Multiple Sclerosis: An Overview

Focus On Multiple Sclerosis: Need Of The Hour

Multiple Sclerosis (abbreviated as MS, also known as disseminated sclerosis or encephalomyelitis disseminata) is a chronic, inflammatory and potentially debilitating disease that affects the Central Nervous System (CNS), which is made up brain and spinal cord of unknown etiology. Multiple sclerosis is widely believed to be an autoimmune disease, a condition in which one in which the body, through its immune system, launches a defensive attack against its own tissues.

Multiple sclerosis affects neurons, the cells of the brain and spinal cord that carry information, create thought and perception, and allow the brain to control the body. Surrounding and protecting these neurons is a fatty layer known as the myelin sheath, which helps neurons carry electrical signals. In multiple sclerosis, the body mistakenly directs antibodies and white blood cells against proteins in the myelin sheath, a fatty substance that insulates nerve fibers of the brain and spinal cord. This results in inflammation and injury to the sheath and ultimately to the nerves that it surrounds. The result may be multiple areas of scarring (sclerosis). The myelin is broken down in patches throughout the central nervous system and the damaged patches become scarred (this is where the name comes from - sclerosis meaning scars and multiple means many). Without the myelin coating, nerve messages cannot travel normally and they can become garbled or lost so that the instructions sent by the nervous system to different parts of the body are disrupted and subsequent axonal degeneration. Eventually, this damage can slow or block the nerve signals that control muscle coordination, strength, sensation and vision. This scarring causes symptoms which vary widely depending upon which signals are interrupted.

Multiple sclerosis is unpredictable and varies in severity. In some people, multiple sclerosis is a mild illness, but it can lead to permanent disability in others. Treatments can modify the course of the disease and relieve symptoms.

Clinical Manifestations:
The onset of MS may be insidious or sudden. Common presenting symptoms include monocular visual impairment with pain (optic neuritis), paresthesias, weakness, and impaired coordination (Table 1). The most common clinical signs and symptoms at presentation include sensory disturbance of the limbs , partial or complete visual loss , acute and subacute motor dysfunction of the limbs , diplopia and gait dysfunction

MS frequently is overlooked because initial symptoms resolve spontaneously in most patients. Relapses occur within months or years. In some patients, however, MS has a primary progressive course from onset.

TABLE 1: Common Symptoms and Signs of Multiple Sclerosis
Symptoms
Depression
Dizziness or vertigo
Fatigue
Heat sensitivity
Lhermitte's sign (electrical sensation down the spine on neck flexion)
Numbness, tingling, pain
Urinary bladder dysfunction
Visual impairment (monocular or diplopia)
Weakness
Signs
Action tremor
Decreased perception of pain, vibration, or position
Decreased strength
Hyperreflexia, spasticity, Babinski's sign
Impaired coordination and balance
Impaired visual acuity or red color perception with optic disc pallor and afferent pupillary defect; disconjugate eye movements
Nystagmus

These signs and symptoms may occur in isolation or in combination, and have to be present for a minimum of 24 hours to be considered a "clinical attack." As any anatomical location of the CNS may be affected, the clinical presentation of individuals with Multiple Sclerosis is extremely variable.
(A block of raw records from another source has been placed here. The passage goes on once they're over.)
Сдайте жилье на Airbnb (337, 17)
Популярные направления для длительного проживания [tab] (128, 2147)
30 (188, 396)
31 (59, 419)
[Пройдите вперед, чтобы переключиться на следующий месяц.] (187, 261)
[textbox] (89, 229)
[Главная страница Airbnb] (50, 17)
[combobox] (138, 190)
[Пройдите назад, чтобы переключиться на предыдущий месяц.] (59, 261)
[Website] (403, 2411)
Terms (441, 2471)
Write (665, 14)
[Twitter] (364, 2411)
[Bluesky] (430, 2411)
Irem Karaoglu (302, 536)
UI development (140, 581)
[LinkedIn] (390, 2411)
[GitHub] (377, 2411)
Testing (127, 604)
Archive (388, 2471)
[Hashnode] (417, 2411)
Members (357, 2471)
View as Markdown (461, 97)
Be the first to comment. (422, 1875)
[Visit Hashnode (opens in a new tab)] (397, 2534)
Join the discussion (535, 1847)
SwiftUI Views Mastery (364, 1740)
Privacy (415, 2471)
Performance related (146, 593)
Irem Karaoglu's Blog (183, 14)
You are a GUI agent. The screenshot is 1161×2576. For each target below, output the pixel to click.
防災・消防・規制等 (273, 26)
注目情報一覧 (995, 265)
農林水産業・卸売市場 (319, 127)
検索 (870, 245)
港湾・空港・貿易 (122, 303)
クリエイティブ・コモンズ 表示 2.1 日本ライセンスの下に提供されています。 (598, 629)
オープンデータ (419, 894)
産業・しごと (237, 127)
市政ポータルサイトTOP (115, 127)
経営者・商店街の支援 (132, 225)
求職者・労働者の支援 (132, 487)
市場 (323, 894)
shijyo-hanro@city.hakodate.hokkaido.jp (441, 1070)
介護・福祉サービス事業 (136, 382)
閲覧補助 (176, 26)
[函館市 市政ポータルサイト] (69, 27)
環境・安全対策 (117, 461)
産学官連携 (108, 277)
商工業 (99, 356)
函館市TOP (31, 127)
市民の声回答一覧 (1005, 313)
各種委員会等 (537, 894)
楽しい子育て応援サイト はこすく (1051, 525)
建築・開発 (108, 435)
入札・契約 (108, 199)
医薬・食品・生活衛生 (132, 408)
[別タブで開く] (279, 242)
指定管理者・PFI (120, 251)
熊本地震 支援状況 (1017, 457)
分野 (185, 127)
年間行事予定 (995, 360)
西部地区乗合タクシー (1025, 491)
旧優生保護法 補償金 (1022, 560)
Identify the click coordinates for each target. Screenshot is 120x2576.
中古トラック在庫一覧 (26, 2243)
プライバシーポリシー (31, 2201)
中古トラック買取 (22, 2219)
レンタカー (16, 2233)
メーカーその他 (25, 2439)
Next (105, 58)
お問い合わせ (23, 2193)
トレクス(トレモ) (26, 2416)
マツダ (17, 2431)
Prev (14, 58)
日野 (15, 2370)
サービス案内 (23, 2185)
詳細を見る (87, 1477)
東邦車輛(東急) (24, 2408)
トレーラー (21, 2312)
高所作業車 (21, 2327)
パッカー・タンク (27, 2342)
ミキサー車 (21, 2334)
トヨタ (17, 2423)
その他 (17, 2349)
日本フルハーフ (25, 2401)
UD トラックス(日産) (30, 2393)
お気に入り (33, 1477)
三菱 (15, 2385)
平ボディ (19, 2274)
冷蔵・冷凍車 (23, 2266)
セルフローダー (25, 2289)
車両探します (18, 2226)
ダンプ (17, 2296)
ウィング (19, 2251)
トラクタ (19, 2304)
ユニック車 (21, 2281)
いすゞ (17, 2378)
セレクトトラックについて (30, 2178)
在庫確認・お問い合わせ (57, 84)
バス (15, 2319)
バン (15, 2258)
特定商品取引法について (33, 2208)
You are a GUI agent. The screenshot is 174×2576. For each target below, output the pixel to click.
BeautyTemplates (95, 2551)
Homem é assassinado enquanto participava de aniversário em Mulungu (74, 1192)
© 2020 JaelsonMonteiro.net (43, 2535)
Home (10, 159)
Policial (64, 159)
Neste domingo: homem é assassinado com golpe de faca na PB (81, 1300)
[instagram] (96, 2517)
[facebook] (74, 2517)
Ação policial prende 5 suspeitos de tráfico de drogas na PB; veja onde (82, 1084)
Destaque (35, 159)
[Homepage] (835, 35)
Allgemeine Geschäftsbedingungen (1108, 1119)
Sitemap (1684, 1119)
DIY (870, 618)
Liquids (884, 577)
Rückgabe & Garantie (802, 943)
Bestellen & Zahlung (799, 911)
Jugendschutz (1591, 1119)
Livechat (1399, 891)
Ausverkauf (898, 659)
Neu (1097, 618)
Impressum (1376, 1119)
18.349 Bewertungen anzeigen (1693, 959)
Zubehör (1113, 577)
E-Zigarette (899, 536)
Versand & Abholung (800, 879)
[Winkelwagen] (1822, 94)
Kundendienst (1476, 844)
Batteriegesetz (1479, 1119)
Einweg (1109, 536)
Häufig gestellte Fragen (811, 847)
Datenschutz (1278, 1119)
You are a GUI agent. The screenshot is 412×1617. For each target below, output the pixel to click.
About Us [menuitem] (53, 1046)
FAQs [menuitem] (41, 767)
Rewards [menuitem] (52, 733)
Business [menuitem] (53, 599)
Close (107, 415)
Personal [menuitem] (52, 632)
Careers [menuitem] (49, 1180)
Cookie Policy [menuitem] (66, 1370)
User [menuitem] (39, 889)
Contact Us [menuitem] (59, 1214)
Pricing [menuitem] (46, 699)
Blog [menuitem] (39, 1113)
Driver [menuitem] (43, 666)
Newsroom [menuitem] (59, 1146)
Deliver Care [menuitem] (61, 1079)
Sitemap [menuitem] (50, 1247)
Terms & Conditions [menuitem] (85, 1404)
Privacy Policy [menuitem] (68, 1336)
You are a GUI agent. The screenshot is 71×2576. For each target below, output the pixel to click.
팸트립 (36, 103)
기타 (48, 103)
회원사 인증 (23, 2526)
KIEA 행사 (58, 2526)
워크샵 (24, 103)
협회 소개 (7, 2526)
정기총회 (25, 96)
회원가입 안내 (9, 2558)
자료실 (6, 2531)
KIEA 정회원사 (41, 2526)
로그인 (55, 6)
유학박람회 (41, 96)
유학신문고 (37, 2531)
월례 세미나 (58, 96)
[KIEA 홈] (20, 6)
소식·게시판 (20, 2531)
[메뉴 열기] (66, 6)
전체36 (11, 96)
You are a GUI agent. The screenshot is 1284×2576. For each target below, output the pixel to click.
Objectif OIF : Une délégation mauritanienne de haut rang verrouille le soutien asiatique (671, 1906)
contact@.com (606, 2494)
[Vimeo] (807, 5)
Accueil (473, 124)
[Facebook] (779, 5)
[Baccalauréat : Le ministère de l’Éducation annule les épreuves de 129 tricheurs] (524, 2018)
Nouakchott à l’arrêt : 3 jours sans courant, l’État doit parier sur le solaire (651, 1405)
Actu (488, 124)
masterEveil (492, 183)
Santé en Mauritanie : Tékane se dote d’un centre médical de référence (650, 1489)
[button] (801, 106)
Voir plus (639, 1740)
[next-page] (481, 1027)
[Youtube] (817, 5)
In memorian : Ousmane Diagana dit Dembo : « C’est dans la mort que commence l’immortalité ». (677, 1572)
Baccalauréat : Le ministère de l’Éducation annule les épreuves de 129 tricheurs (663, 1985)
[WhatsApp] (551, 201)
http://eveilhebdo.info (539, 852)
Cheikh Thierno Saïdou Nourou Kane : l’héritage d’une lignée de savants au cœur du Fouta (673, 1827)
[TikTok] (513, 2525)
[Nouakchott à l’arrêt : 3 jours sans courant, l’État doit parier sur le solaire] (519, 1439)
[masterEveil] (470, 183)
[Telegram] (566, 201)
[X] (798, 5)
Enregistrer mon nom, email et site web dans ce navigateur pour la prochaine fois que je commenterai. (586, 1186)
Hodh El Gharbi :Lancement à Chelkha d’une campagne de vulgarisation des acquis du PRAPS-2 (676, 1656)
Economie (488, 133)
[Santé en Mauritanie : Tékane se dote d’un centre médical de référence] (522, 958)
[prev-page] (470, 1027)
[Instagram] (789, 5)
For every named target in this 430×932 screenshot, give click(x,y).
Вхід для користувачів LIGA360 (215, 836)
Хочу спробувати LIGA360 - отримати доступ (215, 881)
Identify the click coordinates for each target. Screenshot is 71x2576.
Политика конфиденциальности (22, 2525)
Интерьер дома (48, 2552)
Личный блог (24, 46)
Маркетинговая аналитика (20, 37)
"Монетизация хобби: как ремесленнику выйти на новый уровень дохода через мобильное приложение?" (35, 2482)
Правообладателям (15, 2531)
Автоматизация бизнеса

The course may be relapsing-remitting or progressive, severe or mild, and may involve the entire neuroaxis in a widespread fashion or predominantly affect spinal cord and optic nerves. Very little is known about the underlying cause of disease course variability in Multiple Sclerosis. Individuals can be stable for many months or years, while suddenly experiencing a devastating clinical attack. Currently, no biological markers can assist the clinician in predicting the clinical course and/or the accumulation of disability. Within families, the clinical course of Multiple Sclerosis among affected relatives can span the entire spectrum of possibilities — the clinical course does not run true to type in families .Clinical disease progression is assessed by recording the accumulation of neurological disability with valid methodological tools, including the expanded disability status scale (EDSS).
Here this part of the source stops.